If anything, he appears to have erred on the conservative side in the sense that the things he predicted have come true on a much larger scale.
The Race Relations Bill passed and, like similar anti-discrimination legislation in the United States and Canada, it has been used in exactly the way Powell predicted, as a weapon against white people. It is more than just the anti-discrimination legislation, however. A complete double-minded attitude towards race, racial prejudice, and even racial hatred has developed in the UK, North America, and other Western societies. What is forbidden of white people is tolerated and in some cases even praised when directed against white people.
Powell’s described the United Kingdom’s admission of immigrants on a large scale as the act of a nation “engaged in heaping up its own funeral pyre”, i.e., committing national suicide. Immigration rates have continued to be high and an additional factor has joined high immigration to contribute to the national suicide of Great Britain, i.e., a decline in British fertility rates. Declining fertility and high immigration are a deadly combination. For a nation, which is a living, collective, entity, to survive, its present generation must continue to be primarily descended from its past generations. People from other nations can enter a nation and become integrated into the nation without threatening the nation’s survival, but if the nation takes to bringing in immigrants on a large scale to offset its own failure to reproduce, it will die.
To maintain that mass immigration and multiculturalism have been good for the United Kingdom or any of the other countries that have adopted them is to bury one’s head in the sand and ignore reality. The traditions and institutions of these countries have been undermined and in some cases changed beyond all recognition. There has been a loss of a sense of continuity, and with that, of a sense of community. With this erosion of social capital and increase in alienation have come the unnecessary ethnic strife that Powell strove to prevent.
It is not fashionable to say it, but it is nonetheless true, that Enoch was right!
(2) Margaret Thatcher, The Path To Power (New York: HarperCollins Publishers, 1995) p. 146.
(3) By the end of his life, he could fluently speak English, French, German, Greek (modern and classical), Italian, Latin and Urdu, read Portuguese, Russian, Spanish and Welsh, and was learning Hebrew.
(4) This is in response to the question “Can you tell me what it is to be a Tory?” in the interview he granted to Naim Attallah in 1992. http://quartetbooks.wordpress.com/2010/05/14/no-longer-with-us-enoch-powell/ Variations of this same basic definition can be found throughout his various speeches and interviews
(5) The idiosyncrasy is most noticeable in his Biblical scholarship, which he took up as his primary pastime after his career as a statesman.

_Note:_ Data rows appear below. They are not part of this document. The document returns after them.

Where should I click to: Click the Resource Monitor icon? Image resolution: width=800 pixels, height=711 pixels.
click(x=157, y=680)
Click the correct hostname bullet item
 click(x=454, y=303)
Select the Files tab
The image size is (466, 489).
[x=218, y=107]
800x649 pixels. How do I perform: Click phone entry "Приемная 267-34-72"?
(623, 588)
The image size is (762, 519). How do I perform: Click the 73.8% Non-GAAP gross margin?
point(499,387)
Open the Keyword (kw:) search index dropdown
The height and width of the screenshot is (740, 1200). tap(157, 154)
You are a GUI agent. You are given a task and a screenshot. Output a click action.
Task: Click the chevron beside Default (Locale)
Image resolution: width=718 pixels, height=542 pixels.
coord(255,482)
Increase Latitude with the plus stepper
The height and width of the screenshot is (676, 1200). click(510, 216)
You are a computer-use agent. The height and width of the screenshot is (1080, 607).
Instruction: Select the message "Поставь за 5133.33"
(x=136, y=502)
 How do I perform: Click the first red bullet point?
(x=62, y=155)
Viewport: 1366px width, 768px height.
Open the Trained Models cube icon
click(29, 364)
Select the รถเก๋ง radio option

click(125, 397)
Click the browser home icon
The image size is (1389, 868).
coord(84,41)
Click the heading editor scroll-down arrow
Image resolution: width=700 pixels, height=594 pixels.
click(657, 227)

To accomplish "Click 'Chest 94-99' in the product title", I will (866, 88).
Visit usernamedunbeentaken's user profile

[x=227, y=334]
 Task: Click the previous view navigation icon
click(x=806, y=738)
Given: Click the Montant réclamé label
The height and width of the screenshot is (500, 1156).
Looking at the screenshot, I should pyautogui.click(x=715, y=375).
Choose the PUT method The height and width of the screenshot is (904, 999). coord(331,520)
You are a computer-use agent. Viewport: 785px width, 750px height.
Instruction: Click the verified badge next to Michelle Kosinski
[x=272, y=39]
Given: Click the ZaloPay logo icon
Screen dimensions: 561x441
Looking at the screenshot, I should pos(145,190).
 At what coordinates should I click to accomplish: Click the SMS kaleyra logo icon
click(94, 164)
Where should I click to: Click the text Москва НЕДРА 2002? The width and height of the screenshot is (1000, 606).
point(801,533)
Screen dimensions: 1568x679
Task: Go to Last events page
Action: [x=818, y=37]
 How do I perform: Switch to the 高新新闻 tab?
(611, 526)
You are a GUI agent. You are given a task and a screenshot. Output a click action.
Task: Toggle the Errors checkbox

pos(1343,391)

(6) The text of the Birmingham speech is available to read on The Telegraph’s website: http://www.telegraph.co.uk/comment/3643823/Enoch-Powells-Rivers-of-Blood-speech.html
(7) To give the devil his due, while the Labour Party as a whole was vehement in its denunciation of Powell and his speech, there were exceptions. Michael Foot, later to become leader of the Labour Party, whose friendship with Powell crossed the vast divide between their different views and parties and survived the speech, said that Powell had been tragically misunderstood. Another Labour MP, Christopher Mayhew, cancelled a speech he had been invited to give at Birmingham University after the school reneged on an invitation to Powell. Mayhew told the school bluntly “People who believe in free speech and practice it should stick together whatever their other differences. If Birmingham University won’t have Enoch Powell they can’t have me.” (quoted in Heffer, op. cit., p. 472, italics added)
(8) According to Simon Heffer, in the actual address Powell quoted the line “Et Thybrim multo spumentem sanguine” from Virgil’s Aeneid, in its original Latin first, and then translated it, but provided only the translation in the press release. Heffer, p. 454.